Aim of the exercise | Swap "affiliation" for "institution" in the entries between the line holding "Task: Click the" and the end of the entries, inclusive, and rewrite those lines with nothing else changed. Omit the pictures from your answer.

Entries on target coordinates
— start —

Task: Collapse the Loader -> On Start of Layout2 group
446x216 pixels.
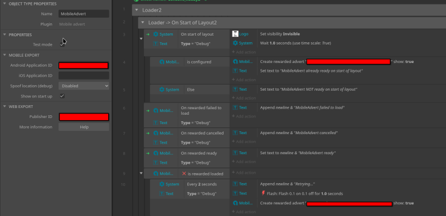Action: (143, 22)
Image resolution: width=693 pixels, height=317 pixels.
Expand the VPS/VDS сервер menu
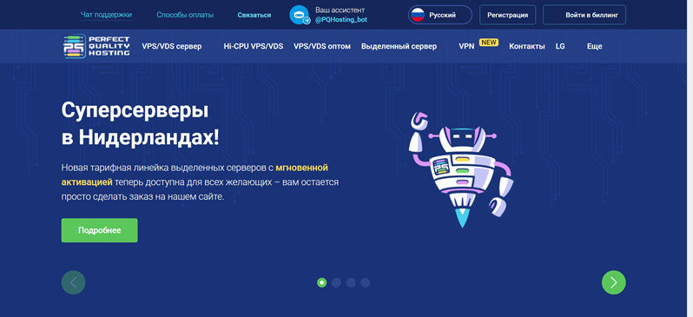click(x=171, y=46)
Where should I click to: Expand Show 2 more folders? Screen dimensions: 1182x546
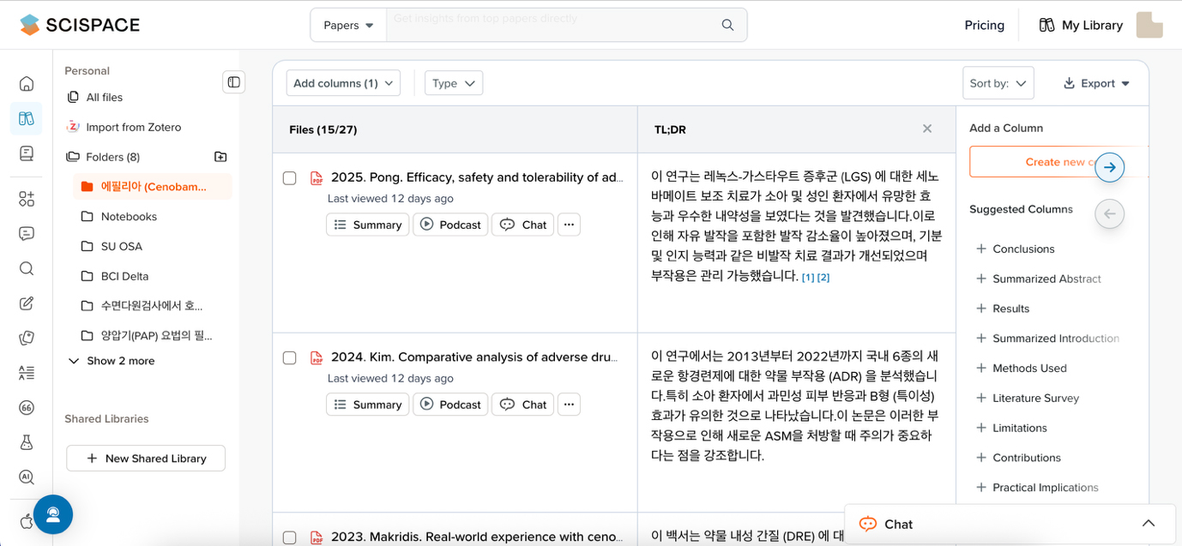point(111,361)
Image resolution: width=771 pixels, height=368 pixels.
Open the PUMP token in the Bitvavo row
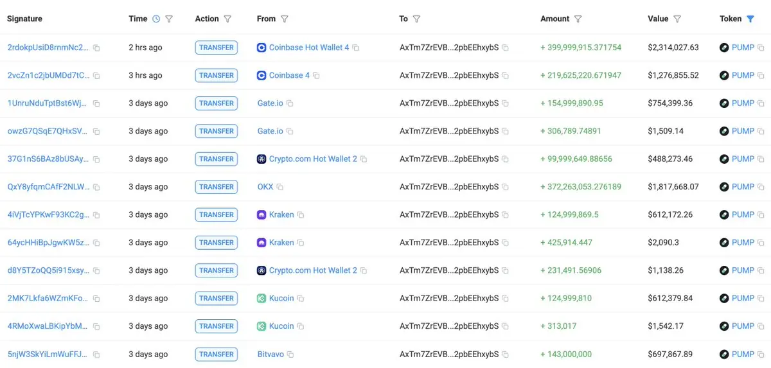pos(743,354)
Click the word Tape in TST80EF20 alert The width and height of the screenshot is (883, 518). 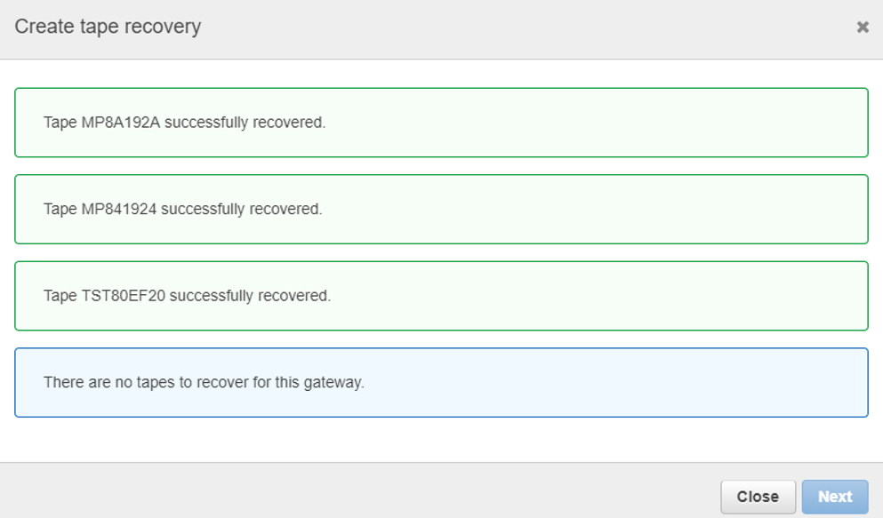[x=60, y=296]
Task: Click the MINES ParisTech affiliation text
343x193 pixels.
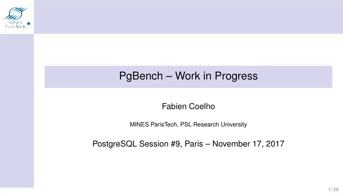Action: 153,125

— end —

Answer to this exercise |
Task: Click the MINES ParisTech institution text
343x193 pixels.
Action: 153,125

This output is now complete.